Iniciativa com apoio da Anatel, batizado de Mulher+Tech: conexão para novos começos, será implantada em 10 capitais brasileiras e busca promover a autonomia financeira de vítimas de violência doméstica e mulheres refugiadas por meio do acesso à conectividade e à formação em tecnologia.

Cada mulher participante receberá um chip com plano gratuito por 12 meses e, ao final do programa, as que cumprirem pelo menos 75% da carga horária presencial receberão um aparelho celular, fornecido pela Claro. 

A formação será conduzida por organizações da sociedade civil com atuação regional, a serem selecionadas via edital público e supervisionadas pela ONU Mulheres. Além de investimento semente, as entidades contarão com suporte técnico e infraestrutura para desenvolver as atividades.

A representante interina da ONU Mulheres no Brasil, Ana Carolina Querino, destacou que o acesso ao digital é hoje uma ferramenta fundamental para a autonomia econômica e o enfrentamento das desigualdades: “A digitalização do trabalho revolucionou nossas vidas, mas também ampliou desigualdades e novas formas de violência”.

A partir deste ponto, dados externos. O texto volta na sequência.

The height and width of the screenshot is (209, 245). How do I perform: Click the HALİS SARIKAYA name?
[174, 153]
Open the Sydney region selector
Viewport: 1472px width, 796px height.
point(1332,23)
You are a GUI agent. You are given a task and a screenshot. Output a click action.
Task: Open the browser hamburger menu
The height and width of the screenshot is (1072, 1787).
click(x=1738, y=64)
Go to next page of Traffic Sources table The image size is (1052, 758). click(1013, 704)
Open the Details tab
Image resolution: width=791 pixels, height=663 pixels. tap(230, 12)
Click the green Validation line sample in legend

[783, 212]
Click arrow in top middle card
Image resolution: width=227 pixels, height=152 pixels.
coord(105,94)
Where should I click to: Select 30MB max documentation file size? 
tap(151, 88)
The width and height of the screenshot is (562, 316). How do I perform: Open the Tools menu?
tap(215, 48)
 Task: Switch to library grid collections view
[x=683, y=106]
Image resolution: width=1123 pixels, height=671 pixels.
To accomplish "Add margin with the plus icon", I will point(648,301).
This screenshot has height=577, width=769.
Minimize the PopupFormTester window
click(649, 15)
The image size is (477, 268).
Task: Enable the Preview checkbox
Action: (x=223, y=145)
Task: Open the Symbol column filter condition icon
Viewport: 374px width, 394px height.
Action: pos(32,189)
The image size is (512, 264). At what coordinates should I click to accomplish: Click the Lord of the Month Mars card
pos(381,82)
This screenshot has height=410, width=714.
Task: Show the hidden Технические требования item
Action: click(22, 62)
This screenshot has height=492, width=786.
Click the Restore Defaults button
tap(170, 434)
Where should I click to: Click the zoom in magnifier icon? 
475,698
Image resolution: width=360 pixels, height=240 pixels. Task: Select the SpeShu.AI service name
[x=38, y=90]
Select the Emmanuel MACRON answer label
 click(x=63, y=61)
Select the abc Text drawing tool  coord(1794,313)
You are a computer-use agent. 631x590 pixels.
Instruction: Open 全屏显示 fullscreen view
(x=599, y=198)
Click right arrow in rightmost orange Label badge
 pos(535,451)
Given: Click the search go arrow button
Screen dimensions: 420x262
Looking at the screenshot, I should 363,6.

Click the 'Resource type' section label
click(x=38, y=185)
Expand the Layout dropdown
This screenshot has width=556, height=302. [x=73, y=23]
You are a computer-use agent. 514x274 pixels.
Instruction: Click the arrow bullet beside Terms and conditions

Dados do Fórum Brasileiro de Segurança Pública mostram que 35 mulheres foram agredidas física ou verbalmente por minuto no país em 2022. Já entre mulheres refugiadas venezuelanas interiorizadas no Brasil, cerca de 5,74% relataram ter sofrido algum tipo de violência, segundo levantamento da ONU Mulheres, ACNUR e UNFPA.

Segundo o presidente da Claro, José Félix, a iniciativa surgiu a partir da percepção de que “a tecnologia pode representar uma oportunidade real de recomeço para essas mulheres”. O projeto marca uma rara articulação entre operadora, agência reguladora e organismo internacional para atender a um público-alvo específico em situação de vulnerabilidade.